[Stored items]
○ ○ ○ ○ ○ ○ ○

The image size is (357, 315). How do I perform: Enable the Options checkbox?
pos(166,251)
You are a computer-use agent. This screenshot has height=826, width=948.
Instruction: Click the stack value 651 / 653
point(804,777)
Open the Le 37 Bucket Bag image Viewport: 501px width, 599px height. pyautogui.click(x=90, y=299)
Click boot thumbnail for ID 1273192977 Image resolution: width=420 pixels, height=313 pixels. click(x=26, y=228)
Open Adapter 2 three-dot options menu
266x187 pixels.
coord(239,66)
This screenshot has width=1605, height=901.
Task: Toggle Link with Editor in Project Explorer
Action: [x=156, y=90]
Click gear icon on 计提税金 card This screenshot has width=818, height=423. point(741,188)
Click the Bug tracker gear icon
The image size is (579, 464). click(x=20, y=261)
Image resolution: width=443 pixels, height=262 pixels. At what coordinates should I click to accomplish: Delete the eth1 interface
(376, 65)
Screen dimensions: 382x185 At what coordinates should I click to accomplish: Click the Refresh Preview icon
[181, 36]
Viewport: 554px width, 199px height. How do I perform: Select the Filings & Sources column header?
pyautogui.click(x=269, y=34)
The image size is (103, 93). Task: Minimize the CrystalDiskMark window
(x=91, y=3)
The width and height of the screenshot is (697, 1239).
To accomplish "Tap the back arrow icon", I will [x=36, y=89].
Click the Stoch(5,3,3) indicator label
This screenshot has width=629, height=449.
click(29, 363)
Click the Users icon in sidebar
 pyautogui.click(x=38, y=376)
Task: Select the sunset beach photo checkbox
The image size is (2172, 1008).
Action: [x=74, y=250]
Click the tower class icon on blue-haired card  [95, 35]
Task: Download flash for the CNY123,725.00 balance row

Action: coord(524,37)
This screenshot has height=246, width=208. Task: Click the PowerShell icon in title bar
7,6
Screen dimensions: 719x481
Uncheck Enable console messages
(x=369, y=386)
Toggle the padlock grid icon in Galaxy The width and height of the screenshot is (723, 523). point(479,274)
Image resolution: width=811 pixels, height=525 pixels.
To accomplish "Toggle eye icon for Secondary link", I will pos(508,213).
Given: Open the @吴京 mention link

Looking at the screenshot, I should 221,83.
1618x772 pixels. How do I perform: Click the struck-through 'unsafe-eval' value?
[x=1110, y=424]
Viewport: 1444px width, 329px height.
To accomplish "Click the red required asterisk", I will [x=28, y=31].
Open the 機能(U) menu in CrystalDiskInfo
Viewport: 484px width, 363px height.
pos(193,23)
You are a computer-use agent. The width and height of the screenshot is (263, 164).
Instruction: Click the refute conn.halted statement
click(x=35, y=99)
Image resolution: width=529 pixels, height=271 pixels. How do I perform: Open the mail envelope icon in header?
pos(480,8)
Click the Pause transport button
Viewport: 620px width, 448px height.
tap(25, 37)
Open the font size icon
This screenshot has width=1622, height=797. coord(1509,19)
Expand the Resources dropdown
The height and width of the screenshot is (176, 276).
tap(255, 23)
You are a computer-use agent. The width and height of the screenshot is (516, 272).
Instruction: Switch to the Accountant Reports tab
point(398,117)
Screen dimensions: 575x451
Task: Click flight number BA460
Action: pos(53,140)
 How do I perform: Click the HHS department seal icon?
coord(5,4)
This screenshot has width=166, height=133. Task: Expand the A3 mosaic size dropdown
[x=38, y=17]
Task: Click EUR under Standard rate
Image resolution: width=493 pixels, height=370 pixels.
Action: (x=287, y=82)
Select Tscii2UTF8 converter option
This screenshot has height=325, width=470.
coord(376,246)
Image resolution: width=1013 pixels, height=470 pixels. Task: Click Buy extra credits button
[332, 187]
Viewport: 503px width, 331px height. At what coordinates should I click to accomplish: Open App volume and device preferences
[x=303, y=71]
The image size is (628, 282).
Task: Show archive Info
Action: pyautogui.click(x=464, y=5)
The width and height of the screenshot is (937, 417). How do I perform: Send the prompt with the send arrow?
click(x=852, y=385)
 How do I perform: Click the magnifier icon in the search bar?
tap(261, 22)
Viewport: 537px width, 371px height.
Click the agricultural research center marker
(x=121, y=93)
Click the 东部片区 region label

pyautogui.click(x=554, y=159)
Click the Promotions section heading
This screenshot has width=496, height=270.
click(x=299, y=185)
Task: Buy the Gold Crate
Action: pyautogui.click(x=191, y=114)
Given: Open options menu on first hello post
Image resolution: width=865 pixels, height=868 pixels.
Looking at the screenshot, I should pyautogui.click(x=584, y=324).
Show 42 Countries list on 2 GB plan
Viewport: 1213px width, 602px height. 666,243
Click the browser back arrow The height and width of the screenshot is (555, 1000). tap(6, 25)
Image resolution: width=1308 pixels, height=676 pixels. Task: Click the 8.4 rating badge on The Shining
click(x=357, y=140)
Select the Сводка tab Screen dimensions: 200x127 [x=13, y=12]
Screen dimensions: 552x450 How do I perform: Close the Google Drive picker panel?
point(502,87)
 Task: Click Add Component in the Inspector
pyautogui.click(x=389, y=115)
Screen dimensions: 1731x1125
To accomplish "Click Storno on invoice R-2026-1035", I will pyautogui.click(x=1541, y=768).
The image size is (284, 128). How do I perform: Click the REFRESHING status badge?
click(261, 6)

○ ○ ○ ○ ○ ○ ○

[How to complete this task]
Would you please transcribe the records above in full and exactly?

[Written solution]
The image size is (357, 315). How do I perform: Enable the Options checkbox?
pos(166,251)
You are a computer-use agent. This screenshot has height=826, width=948.
Instruction: Click the stack value 651 / 653
point(804,777)
Open the Le 37 Bucket Bag image Viewport: 501px width, 599px height. pyautogui.click(x=90, y=299)
Click boot thumbnail for ID 1273192977 Image resolution: width=420 pixels, height=313 pixels. click(x=26, y=228)
Open Adapter 2 three-dot options menu
266x187 pixels.
coord(239,66)
This screenshot has width=1605, height=901.
Task: Toggle Link with Editor in Project Explorer
Action: [x=156, y=90]
Click gear icon on 计提税金 card This screenshot has width=818, height=423. point(741,188)
Click the Bug tracker gear icon
The image size is (579, 464). click(x=20, y=261)
Image resolution: width=443 pixels, height=262 pixels. At what coordinates should I click to accomplish: Delete the eth1 interface
(376, 65)
Screen dimensions: 382x185 At what coordinates should I click to accomplish: Click the Refresh Preview icon
[181, 36]
Viewport: 554px width, 199px height. How do I perform: Select the Filings & Sources column header?
pyautogui.click(x=269, y=34)
The image size is (103, 93). Task: Minimize the CrystalDiskMark window
(x=91, y=3)
The width and height of the screenshot is (697, 1239).
To accomplish "Tap the back arrow icon", I will [x=36, y=89].
Click the Stoch(5,3,3) indicator label
This screenshot has width=629, height=449.
click(29, 363)
Click the Users icon in sidebar
 pyautogui.click(x=38, y=376)
Task: Select the sunset beach photo checkbox
The image size is (2172, 1008).
Action: [x=74, y=250]
Click the tower class icon on blue-haired card  [95, 35]
Task: Download flash for the CNY123,725.00 balance row

Action: coord(524,37)
This screenshot has height=246, width=208. Task: Click the PowerShell icon in title bar
7,6
Screen dimensions: 719x481
Uncheck Enable console messages
(x=369, y=386)
Toggle the padlock grid icon in Galaxy The width and height of the screenshot is (723, 523). point(479,274)
Image resolution: width=811 pixels, height=525 pixels.
To accomplish "Toggle eye icon for Secondary link", I will pos(508,213).
Given: Open the @吴京 mention link

Looking at the screenshot, I should 221,83.
1618x772 pixels. How do I perform: Click the struck-through 'unsafe-eval' value?
[x=1110, y=424]
Viewport: 1444px width, 329px height.
To accomplish "Click the red required asterisk", I will [x=28, y=31].
Open the 機能(U) menu in CrystalDiskInfo
Viewport: 484px width, 363px height.
pos(193,23)
You are a computer-use agent. The width and height of the screenshot is (263, 164).
Instruction: Click the refute conn.halted statement
click(x=35, y=99)
Image resolution: width=529 pixels, height=271 pixels. How do I perform: Open the mail envelope icon in header?
pos(480,8)
Click the Pause transport button
Viewport: 620px width, 448px height.
tap(25, 37)
Open the font size icon
This screenshot has width=1622, height=797. coord(1509,19)
Expand the Resources dropdown
The height and width of the screenshot is (176, 276).
tap(255, 23)
You are a computer-use agent. The width and height of the screenshot is (516, 272).
Instruction: Switch to the Accountant Reports tab
point(398,117)
Screen dimensions: 575x451
Task: Click flight number BA460
Action: pos(53,140)
 How do I perform: Click the HHS department seal icon?
coord(5,4)
This screenshot has width=166, height=133. Task: Expand the A3 mosaic size dropdown
[x=38, y=17]
Task: Click EUR under Standard rate
Image resolution: width=493 pixels, height=370 pixels.
Action: (x=287, y=82)
Select Tscii2UTF8 converter option
This screenshot has height=325, width=470.
coord(376,246)
Image resolution: width=1013 pixels, height=470 pixels. Task: Click Buy extra credits button
[332, 187]
Viewport: 503px width, 331px height. At what coordinates should I click to accomplish: Open App volume and device preferences
[x=303, y=71]
The image size is (628, 282).
Task: Show archive Info
Action: pyautogui.click(x=464, y=5)
The width and height of the screenshot is (937, 417). How do I perform: Send the prompt with the send arrow?
click(x=852, y=385)
 How do I perform: Click the magnifier icon in the search bar?
tap(261, 22)
Viewport: 537px width, 371px height.
Click the agricultural research center marker
(x=121, y=93)
Click the 东部片区 region label

pyautogui.click(x=554, y=159)
Click the Promotions section heading
This screenshot has width=496, height=270.
click(x=299, y=185)
Task: Buy the Gold Crate
Action: pyautogui.click(x=191, y=114)
Given: Open options menu on first hello post
Image resolution: width=865 pixels, height=868 pixels.
Looking at the screenshot, I should pyautogui.click(x=584, y=324).
Show 42 Countries list on 2 GB plan
Viewport: 1213px width, 602px height. 666,243
Click the browser back arrow The height and width of the screenshot is (555, 1000). tap(6, 25)
Image resolution: width=1308 pixels, height=676 pixels. Task: Click the 8.4 rating badge on The Shining
click(x=357, y=140)
Select the Сводка tab Screen dimensions: 200x127 [x=13, y=12]
Screen dimensions: 552x450 How do I perform: Close the Google Drive picker panel?
point(502,87)
 Task: Click Add Component in the Inspector
pyautogui.click(x=389, y=115)
Screen dimensions: 1731x1125
To accomplish "Click Storno on invoice R-2026-1035", I will pyautogui.click(x=1541, y=768).
The image size is (284, 128). How do I perform: Click the REFRESHING status badge?
click(261, 6)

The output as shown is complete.